American nurse authors, Browne and Tarlier  were referring to the United States health sector when they wrote:

As politicians and policy-makers call on NPs to resuscitate an overburdened healthcare system that is increasingly affected by neoliberal policies and agendas, NPs must aim to provide primary care in ways that mitigate the impact of health and healthcare inequities using critical social justice approaches. (2008 p. 88).

This quote speaks to the very  heart of nursing’s agenda for establishing the NP role in New Zealand  and our concerns as we watch the implementation gaining pace.

The good news as we approach 400 NPs in New Zealand is that there are now that many NPs out there who are already demonstrating that the education and clinical training they have received has prepared them well for the role. Anecdotal reports of patient feedback are more than gratifying and bear out the international literature which consistently reports high levels of patient satisfaction and no problems with patient safety.  NPs are making valuable contributions across the whole  sector now but most particularly in primary health care and aged care where the need continues to increase.

Our goals in establishing NPs in New Zealand were multiple. At the simplest level it was recognised back in 1998, when the role was first mooted, that the NP role was a highly cost-effective way of delivering a high level of service to a wide range of patients in a wide range of settings. It was acknowledged that the NP would take on a number of tasks and activities that had more typically been in the realm of medicine or medical practitioners.  It was also acknowledged that the acquisition of the extended skill set would increase the range of practice and allow people with a foundational preparation in nursing to manage the full episode of care for a wide range of patients.

Inevitably health bureaucrats and perhaps the public have interpreted the NP as a cost effective substitute for a medical practitioner.  And in many ways that is of course true.  But our final goal was a great deal more ambitious and focused on the nursing attention to comprehensive holistic assessment, health literacy, patient education, health maintenance and patient empowerment through attention to those factors.  The strength  of the NP role as it was anticipated was to extend those characteristics of practice to patients in the course of consultation and management of presenting problems.  Such work takes time and is challenged by the tyranny of the acute and the time pressures which characterise general practice and many other settings especially when driven by a profit agenda.

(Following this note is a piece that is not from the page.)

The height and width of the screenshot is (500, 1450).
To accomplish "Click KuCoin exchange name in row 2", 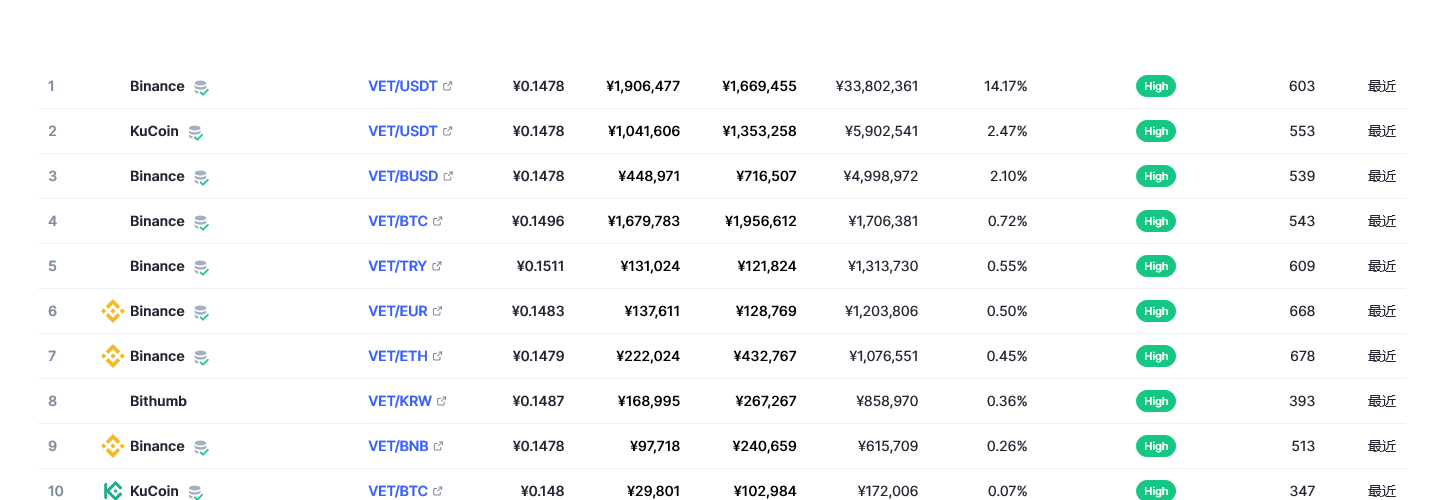I will pos(154,131).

The American authors quoted above speak to a very similar concern emerging in New Zealand which is the tendency to expect NPs to work in the manner of quickfire appointments thus reducing the opportunity to work with the people who most need it, in a manner which does more than band aid a presenting problem. Talking with NPs reveals their distress; despite being paid salaries considerably below the expectations of a GP they are often required or expected to “process” the same number (or very close to) as the throughput of a GP.

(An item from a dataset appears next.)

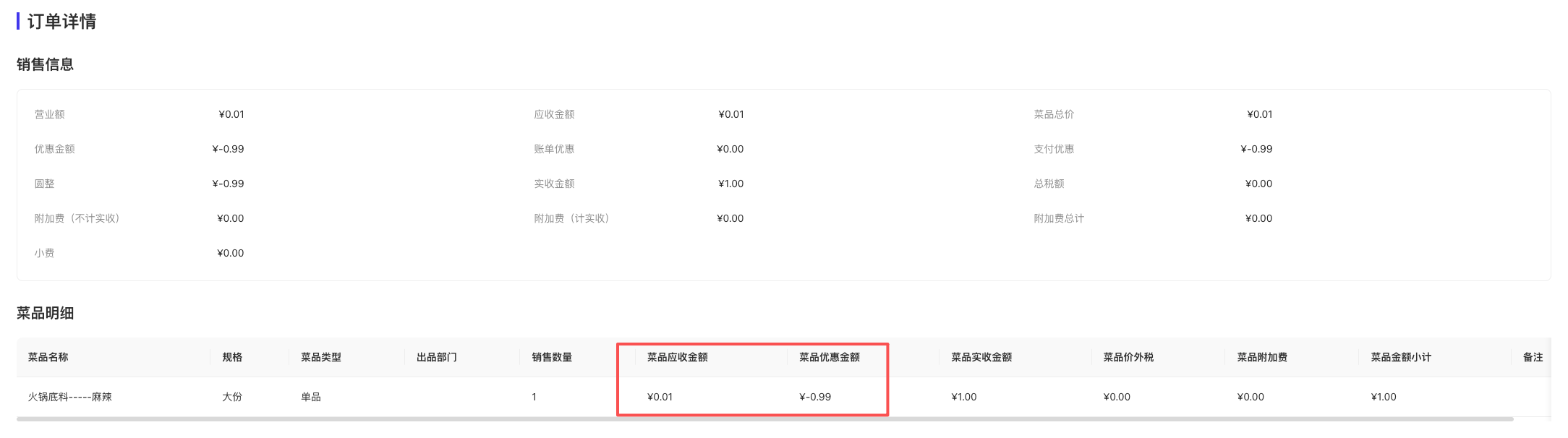This screenshot has width=1568, height=438.
Task: Select the 菜品类型 column header
Action: (321, 357)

Stories abound from the front line:

Today I saw a 49-year-old Maori Male – has had chesty cough – cold and flu symptoms for 16 days – could not afford to come in as owed some money – did not want to get hassled by reception. He was very sick and clearly had had these symptoms for a long time as on assessment I noticed that he had marked clubbing of his fingers. He was the kind of man who you needed to get as much done in one visit as you could as he would not be back; as he left my consultation I had no sense of providing the level of care for which I have prepared.

Or another NP: “Saw a 16-year-old Maori female, booked into a 15-minute consult, wanting the ‘Jab’. Said she was with her first boyfriend, not able to talk to mother about contraception, just wanted the “jab” as that was what she had heard her friends talk about.  Reported previous unprotected intercourse.  I asked myself where to start.  I need to develop a relationship with this young lady, and address issues of consent, alcohol, smoking, STI, pregnancy – urine HCG – cloudy urine? and discussion about other choices needed. Do I complete everything today versus get her back? Do I refer her to PHO sexual health funding but having plucked up courage to come today will she go again and to someone else?  Is this a wasted opportunity to make a significant difference to her future?

We remain as a discipline committed to the fullest notion of primary health care and not primary or first contact medical care.  There is a continued call to reduce or hold back  the tsunami of need present in the epidemic of long term conditions, the unacceptable lack of equity and the diseases of despair that are crippling young people.  NPs and RNs are a highly cost effective form of service delivery and must be granted the time, space and autonomy to deliver the exact type of care and approach for which they are educated and which can stem the flow of misery and suffering and the constant blow out of health service costs.  Nurse Practitioners’ time is indeed comparatively inexpensive and the investment will pay considerable dividends in the long term. As one United States commentator noted, a nurse practitioner  is a great deal more than a consolation prize.

Browne, A.J. &  Tarlier, D.S. ( 2008) Examining the potential of nurse practitioners from a critical social justice perspective. Nursing Inquiry, 15 (2) 83-93


  1. Those two examples highlight typical GP presentations which doctors deal with every day.

    How is it cost effective to imply comparable salaries if they can’t deal with the bread and butter of general practice?